Note: A specific example that I’m worried about is the ‘Microsoft Power BI Information Service’ servicePrincipal having been added as a Global Admin (I presume by Microsoft). That seems like an extreme amount of permissions and assuming Microsoft added it is a bit of a violation of Azure first principles (you own your own tenant). I haven’t dug into that one via the Audit API to find out who/when it was added, but it is on my list to investigate further.

 

Managing Azure AD Applications

About 10 months ago, it came to my attention that there was a fundamental problem related to Azure AD and applications.

This was a surprise to me–I had cheered on the product team manifesto that applications were first-class citizens in Azure AD.

Since then, I’ve been on a journey of discovery and advocacy. My journey eventually led me to talking with several PMs on the Azure AD product team.

I’ve learned that there is a lot about Azure AD applications and the AAD settings governing them that is poorly documented. I’ve encouraged the product team to fill the documentation gap, and amend the design to provide the right access controls. That journey still continues, and I’m here now to share what I know.

First, I’ll call your attention to the published documentation and relevant links related to the topic of AAD and applications.

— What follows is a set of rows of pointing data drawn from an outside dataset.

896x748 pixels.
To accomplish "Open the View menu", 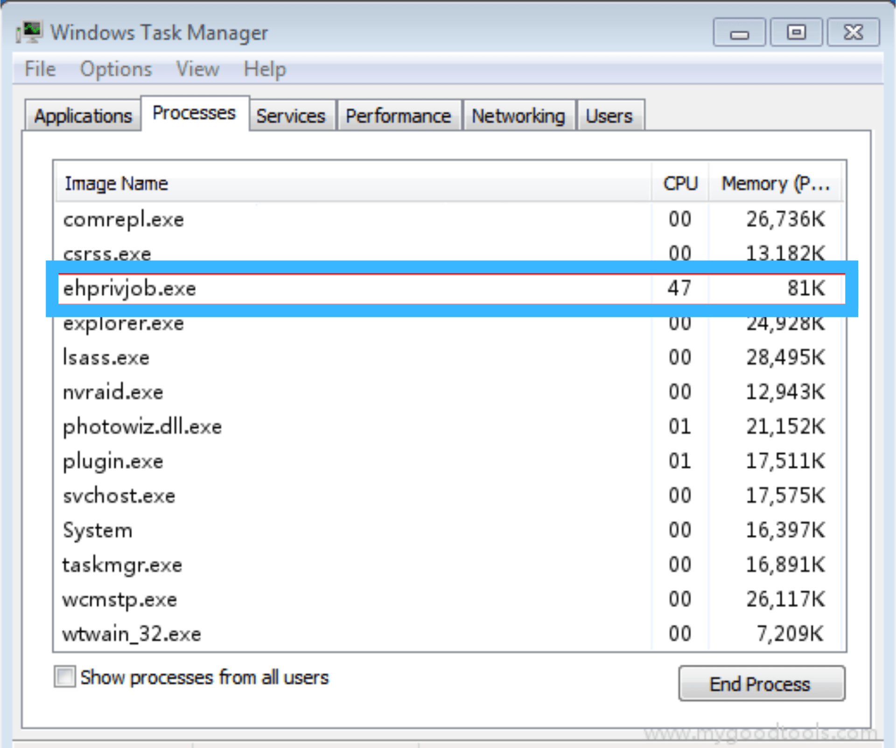I will [x=197, y=69].
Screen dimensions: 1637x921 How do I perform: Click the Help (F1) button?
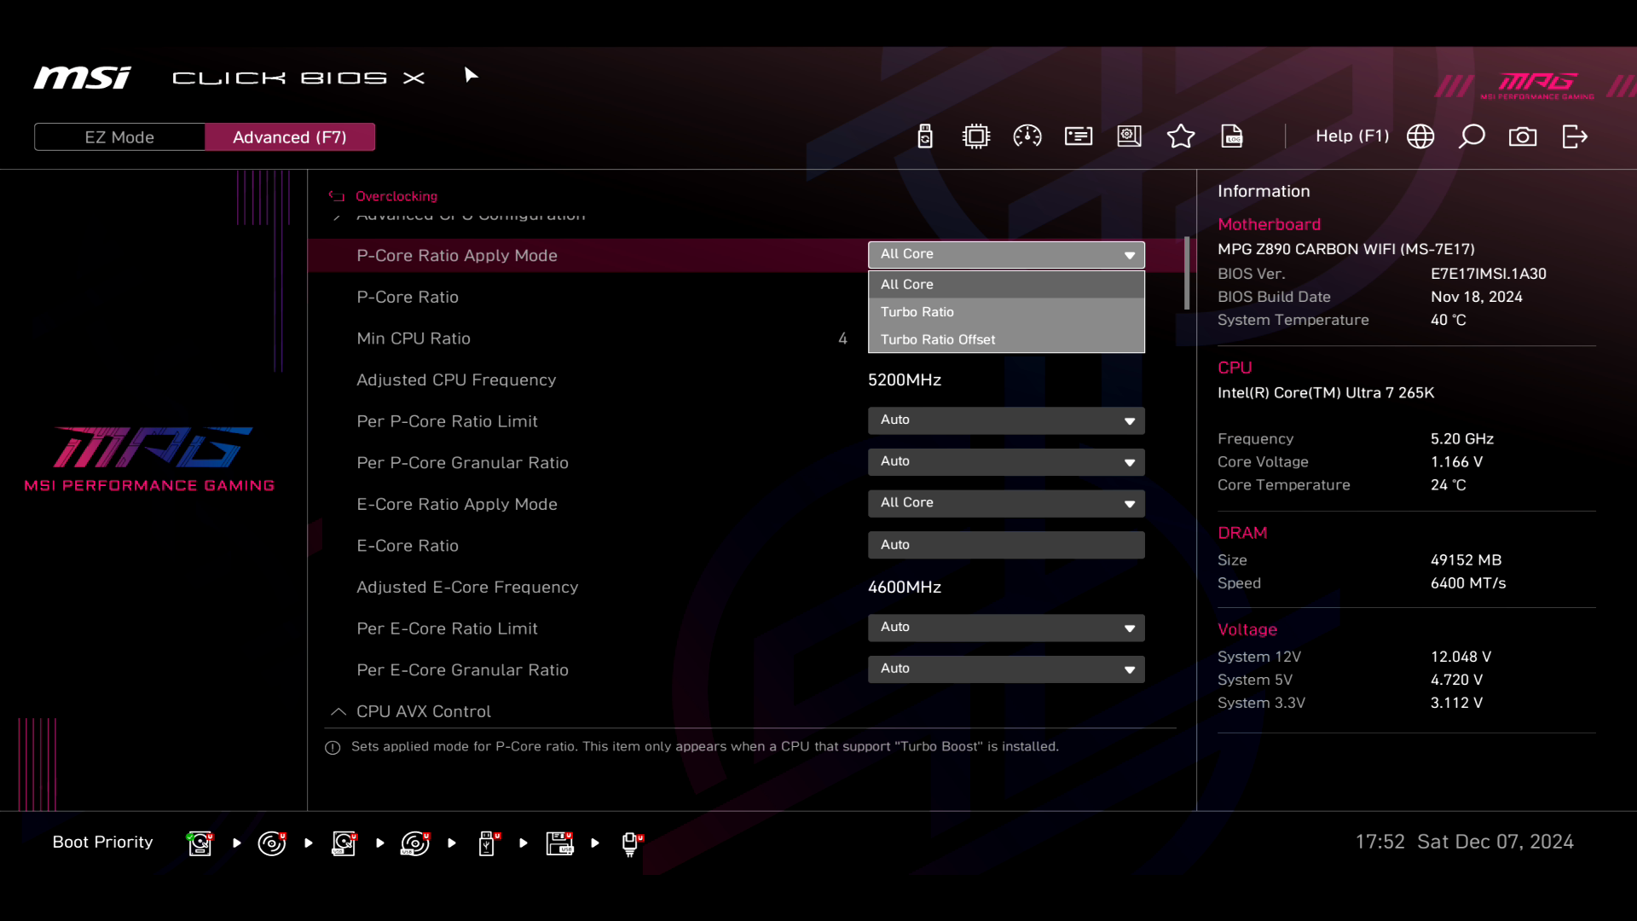pyautogui.click(x=1351, y=136)
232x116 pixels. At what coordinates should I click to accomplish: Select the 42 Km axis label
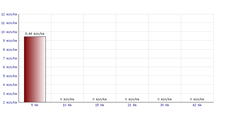[197, 105]
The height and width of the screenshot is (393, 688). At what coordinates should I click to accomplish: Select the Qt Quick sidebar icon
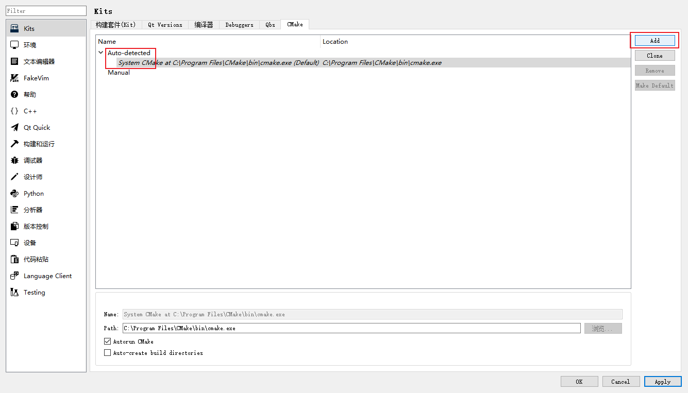pyautogui.click(x=38, y=127)
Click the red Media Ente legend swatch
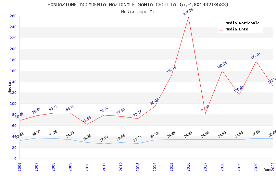276x178 pixels. click(x=221, y=30)
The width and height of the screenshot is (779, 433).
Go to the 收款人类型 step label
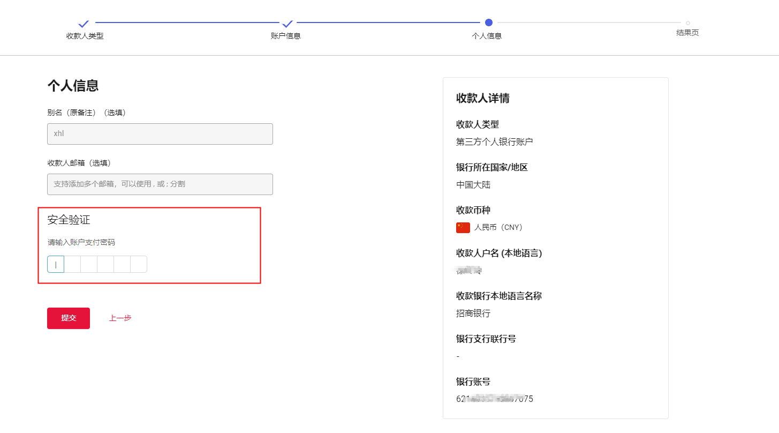[x=85, y=36]
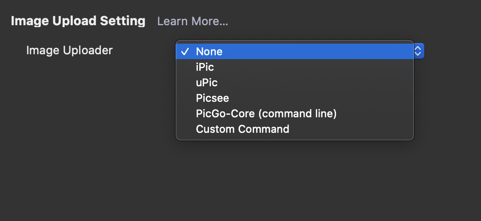
Task: Select Picsee from the dropdown list
Action: pos(212,98)
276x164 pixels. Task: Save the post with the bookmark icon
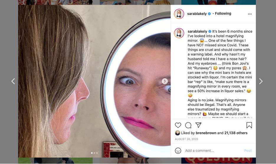249,125
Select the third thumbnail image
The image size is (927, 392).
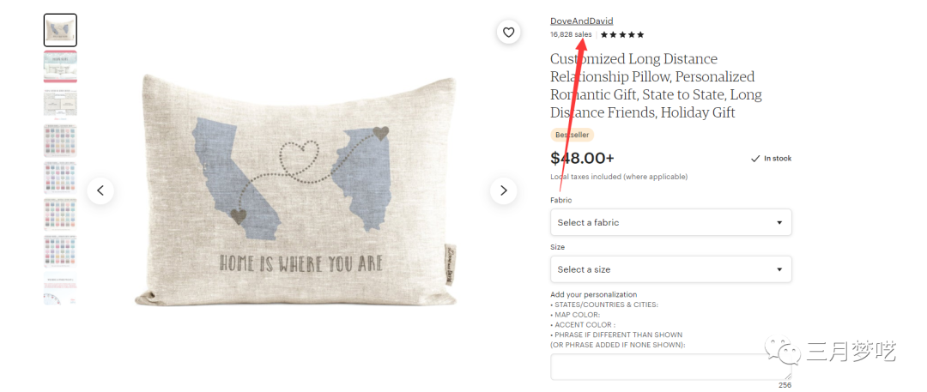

The Application object vs. ServicePrincipal document is important in that provides some key understanding if you want to go about identifying all the applications in your AAD tenant. You won’t find all of your AAD applications in *any* of the GUI interfaces, such as the Azure Management Portal or the AAD Access Panel. This omission of some AAD applications in the GUI interfaces is unfortunate because it makes it harder to understand what’s really going on specific to your tenant. You can use the MSOnline Powershell module or the AAD Graph API to discover all of your AAD applications.

The Consent framework document is useful, but it’s one of the documents which is flawed in my opinion–it is incredibly misleading about reality. The reality is that only a fraction of your AAD apps allow user consent–all the others *assume* that the user consent is unnecessary. To my way of thinking, this is a significant design flaw, and the documentation isn’t doing anyone favors by not pointing out that not all apps are subject to user consent.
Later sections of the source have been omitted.